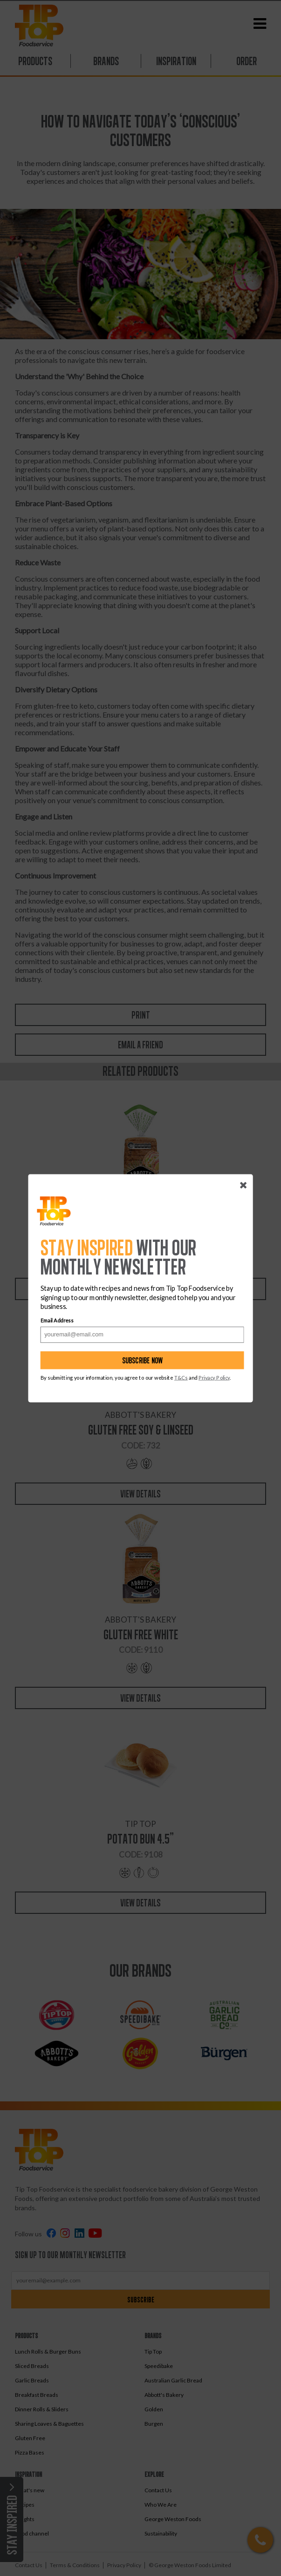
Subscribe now (142, 1360)
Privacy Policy (214, 1377)
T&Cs (181, 1377)
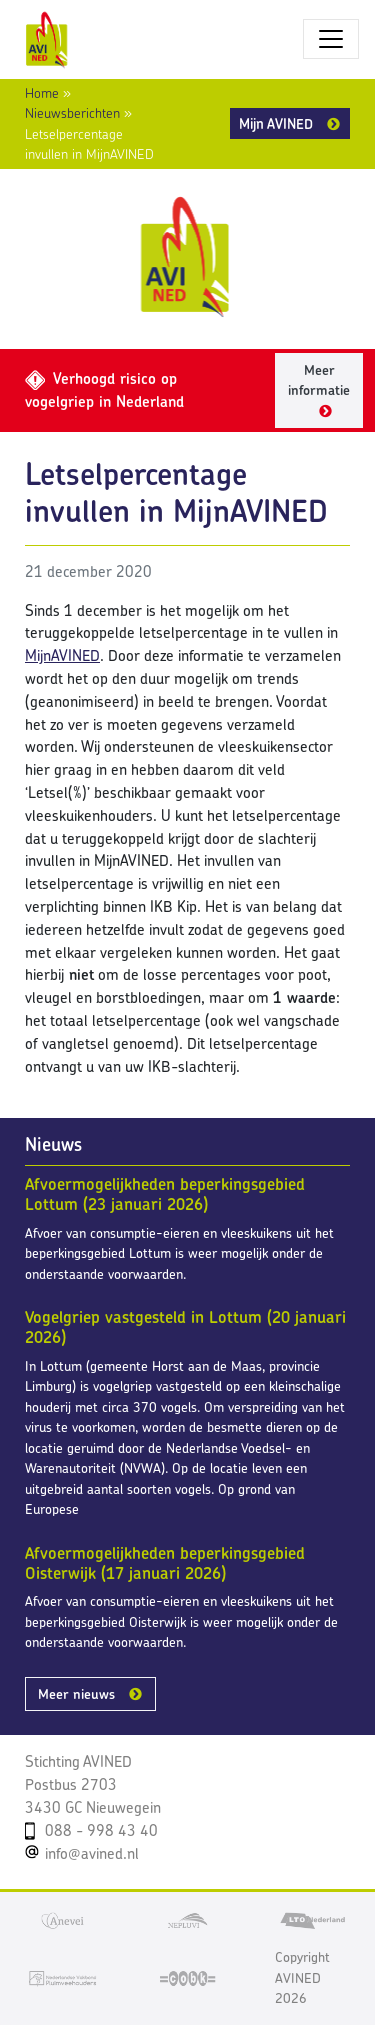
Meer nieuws (76, 1694)
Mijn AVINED (276, 123)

* [GOAL OF THE EXERCISE]
Copy every row above word for word, leaving out the pictures.

* [WRITTEN RESPONSE]
Subscribe now (142, 1360)
Privacy Policy (214, 1377)
T&Cs (181, 1377)
Meer nieuws (76, 1694)
Mijn AVINED (276, 123)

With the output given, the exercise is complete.